* _What to do_
Duplicate the records between the line containing "Given: Select the Timeline view icon" and the line containing "Looking at the screenshot, I should tap(248, 658).", inclusive.

* _Given data_
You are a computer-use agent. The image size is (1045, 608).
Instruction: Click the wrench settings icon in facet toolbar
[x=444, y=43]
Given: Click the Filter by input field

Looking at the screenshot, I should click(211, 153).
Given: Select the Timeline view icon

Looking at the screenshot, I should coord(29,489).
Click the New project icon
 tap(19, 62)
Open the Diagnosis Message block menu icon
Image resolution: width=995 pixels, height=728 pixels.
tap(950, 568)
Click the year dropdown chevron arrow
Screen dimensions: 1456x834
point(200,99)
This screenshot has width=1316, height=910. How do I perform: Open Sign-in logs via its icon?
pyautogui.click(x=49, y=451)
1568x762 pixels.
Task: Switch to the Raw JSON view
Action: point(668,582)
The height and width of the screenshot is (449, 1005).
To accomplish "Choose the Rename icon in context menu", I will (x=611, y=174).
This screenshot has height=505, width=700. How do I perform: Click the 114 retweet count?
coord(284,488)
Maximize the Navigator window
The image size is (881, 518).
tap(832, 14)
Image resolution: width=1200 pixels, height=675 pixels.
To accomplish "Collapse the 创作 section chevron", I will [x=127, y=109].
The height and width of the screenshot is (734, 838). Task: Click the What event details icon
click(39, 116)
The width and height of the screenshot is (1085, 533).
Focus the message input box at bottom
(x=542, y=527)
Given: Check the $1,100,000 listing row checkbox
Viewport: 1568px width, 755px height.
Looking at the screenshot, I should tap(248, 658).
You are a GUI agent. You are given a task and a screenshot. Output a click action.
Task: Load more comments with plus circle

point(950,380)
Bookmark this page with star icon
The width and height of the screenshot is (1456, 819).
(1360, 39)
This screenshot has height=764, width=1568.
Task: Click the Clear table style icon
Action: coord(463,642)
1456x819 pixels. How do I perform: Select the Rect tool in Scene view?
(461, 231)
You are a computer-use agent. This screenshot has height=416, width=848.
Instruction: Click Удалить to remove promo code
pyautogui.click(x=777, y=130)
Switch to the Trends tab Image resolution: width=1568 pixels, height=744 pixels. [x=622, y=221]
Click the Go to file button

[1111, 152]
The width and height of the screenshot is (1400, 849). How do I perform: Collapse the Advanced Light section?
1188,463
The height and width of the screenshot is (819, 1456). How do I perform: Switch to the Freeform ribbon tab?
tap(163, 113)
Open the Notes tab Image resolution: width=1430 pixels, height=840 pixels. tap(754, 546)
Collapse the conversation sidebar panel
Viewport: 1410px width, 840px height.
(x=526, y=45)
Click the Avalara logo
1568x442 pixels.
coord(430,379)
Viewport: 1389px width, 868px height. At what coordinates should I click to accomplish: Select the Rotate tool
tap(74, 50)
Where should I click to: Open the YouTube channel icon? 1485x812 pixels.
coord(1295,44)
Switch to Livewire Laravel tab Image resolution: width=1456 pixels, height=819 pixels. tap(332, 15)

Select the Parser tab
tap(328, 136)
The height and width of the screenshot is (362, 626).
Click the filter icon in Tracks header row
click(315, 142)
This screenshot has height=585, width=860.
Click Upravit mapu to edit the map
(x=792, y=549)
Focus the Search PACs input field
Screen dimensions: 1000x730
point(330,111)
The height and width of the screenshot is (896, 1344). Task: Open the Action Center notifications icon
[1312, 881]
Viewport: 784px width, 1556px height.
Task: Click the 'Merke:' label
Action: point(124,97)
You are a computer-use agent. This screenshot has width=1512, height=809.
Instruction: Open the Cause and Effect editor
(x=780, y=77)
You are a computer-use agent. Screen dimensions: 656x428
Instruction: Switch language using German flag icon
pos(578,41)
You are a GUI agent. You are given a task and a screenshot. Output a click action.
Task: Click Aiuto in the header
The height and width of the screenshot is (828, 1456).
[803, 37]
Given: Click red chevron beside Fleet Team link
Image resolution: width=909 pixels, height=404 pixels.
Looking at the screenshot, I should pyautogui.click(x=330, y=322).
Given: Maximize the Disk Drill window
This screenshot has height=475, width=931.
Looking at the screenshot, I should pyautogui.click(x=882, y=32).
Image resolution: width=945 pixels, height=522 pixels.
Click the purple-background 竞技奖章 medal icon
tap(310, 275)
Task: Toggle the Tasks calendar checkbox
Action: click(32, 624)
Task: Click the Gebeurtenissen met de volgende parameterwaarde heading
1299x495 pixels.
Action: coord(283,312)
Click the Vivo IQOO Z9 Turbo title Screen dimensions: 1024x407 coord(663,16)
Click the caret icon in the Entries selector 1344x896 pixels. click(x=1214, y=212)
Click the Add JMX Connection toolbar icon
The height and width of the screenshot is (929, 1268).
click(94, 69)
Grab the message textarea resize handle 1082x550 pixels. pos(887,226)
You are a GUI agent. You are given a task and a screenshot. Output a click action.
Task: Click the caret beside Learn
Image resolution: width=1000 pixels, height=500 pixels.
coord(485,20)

* _Final result_
Given: Select the Timeline view icon

Looking at the screenshot, I should coord(29,489).
Click the New project icon
 tap(19, 62)
Open the Diagnosis Message block menu icon
Image resolution: width=995 pixels, height=728 pixels.
tap(950, 568)
Click the year dropdown chevron arrow
Screen dimensions: 1456x834
point(200,99)
This screenshot has width=1316, height=910. How do I perform: Open Sign-in logs via its icon?
pyautogui.click(x=49, y=451)
1568x762 pixels.
Task: Switch to the Raw JSON view
Action: point(668,582)
The height and width of the screenshot is (449, 1005).
To accomplish "Choose the Rename icon in context menu", I will (x=611, y=174).
This screenshot has height=505, width=700. How do I perform: Click the 114 retweet count?
coord(284,488)
Maximize the Navigator window
The image size is (881, 518).
tap(832, 14)
Image resolution: width=1200 pixels, height=675 pixels.
To accomplish "Collapse the 创作 section chevron", I will [x=127, y=109].
The height and width of the screenshot is (734, 838). Task: Click the What event details icon
click(39, 116)
The width and height of the screenshot is (1085, 533).
Focus the message input box at bottom
(x=542, y=527)
Given: Check the $1,100,000 listing row checkbox
Viewport: 1568px width, 755px height.
Looking at the screenshot, I should tap(248, 658).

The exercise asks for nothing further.